→ **Work instruction**
Each word in the data below should be copied exactly; the images should not.

→ **Data records**

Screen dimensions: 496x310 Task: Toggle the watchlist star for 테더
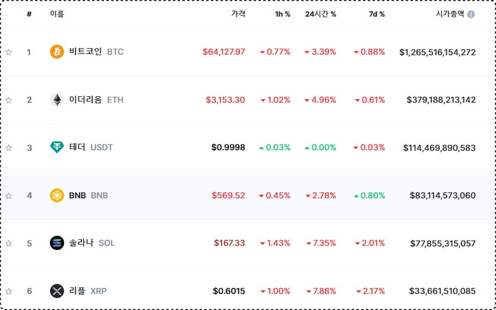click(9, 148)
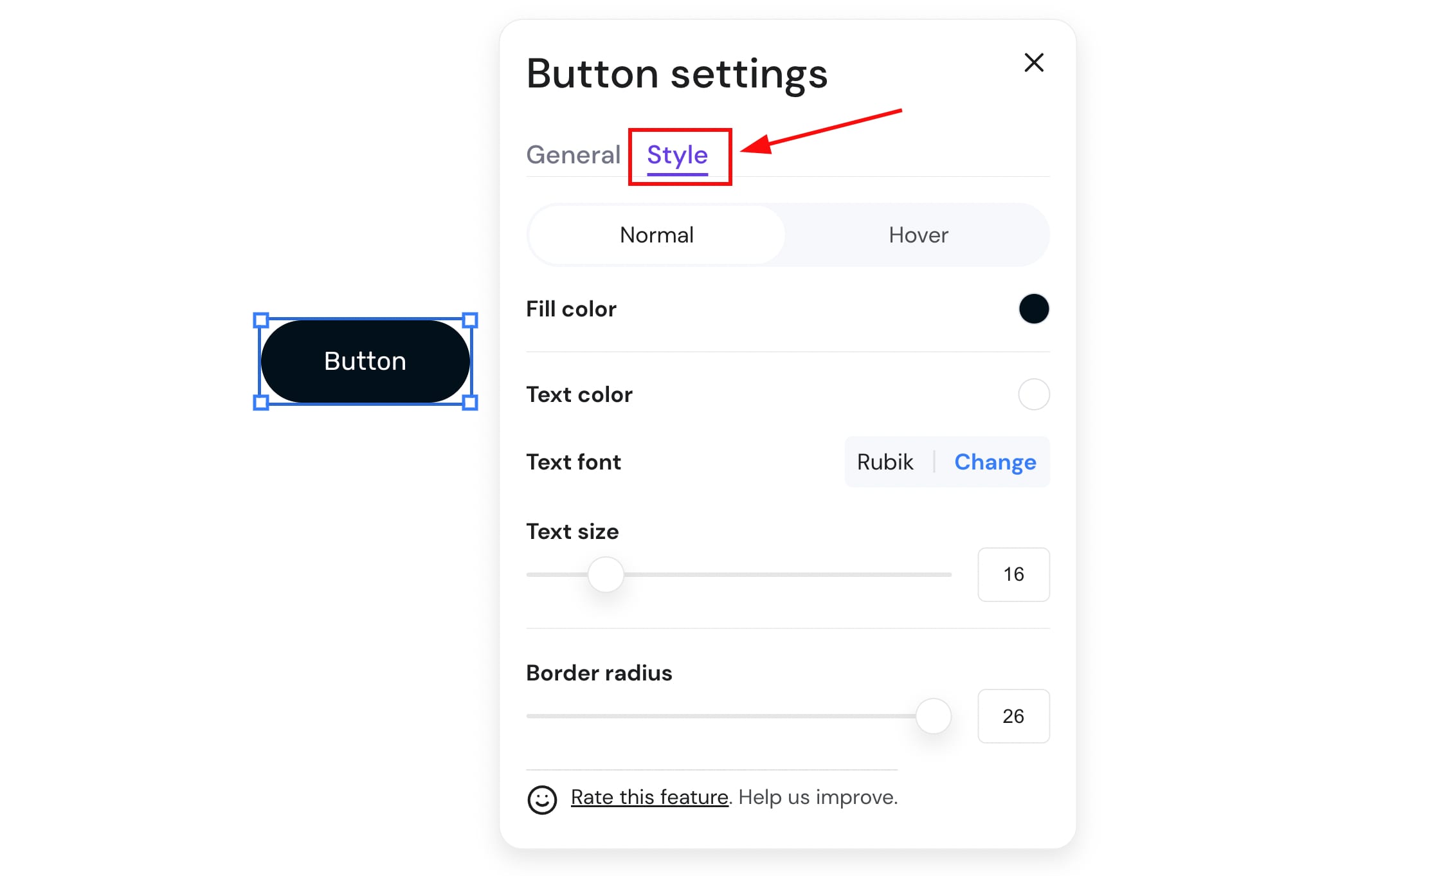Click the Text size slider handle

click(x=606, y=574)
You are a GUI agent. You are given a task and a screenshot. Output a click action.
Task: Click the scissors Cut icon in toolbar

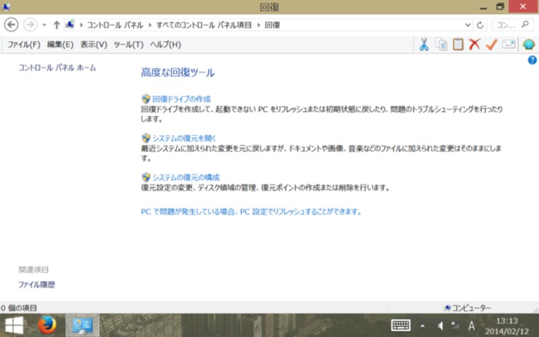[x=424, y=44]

→ **Solution to this task**
Screen dimensions: 496x310 Task: Toggle the watchlist star for 테더
click(9, 148)
Click the Text size slider handle

click(x=606, y=574)
You are a GUI agent. You are given a task and a screenshot. Output a click action.
Task: Click the scissors Cut icon in toolbar

[x=424, y=44]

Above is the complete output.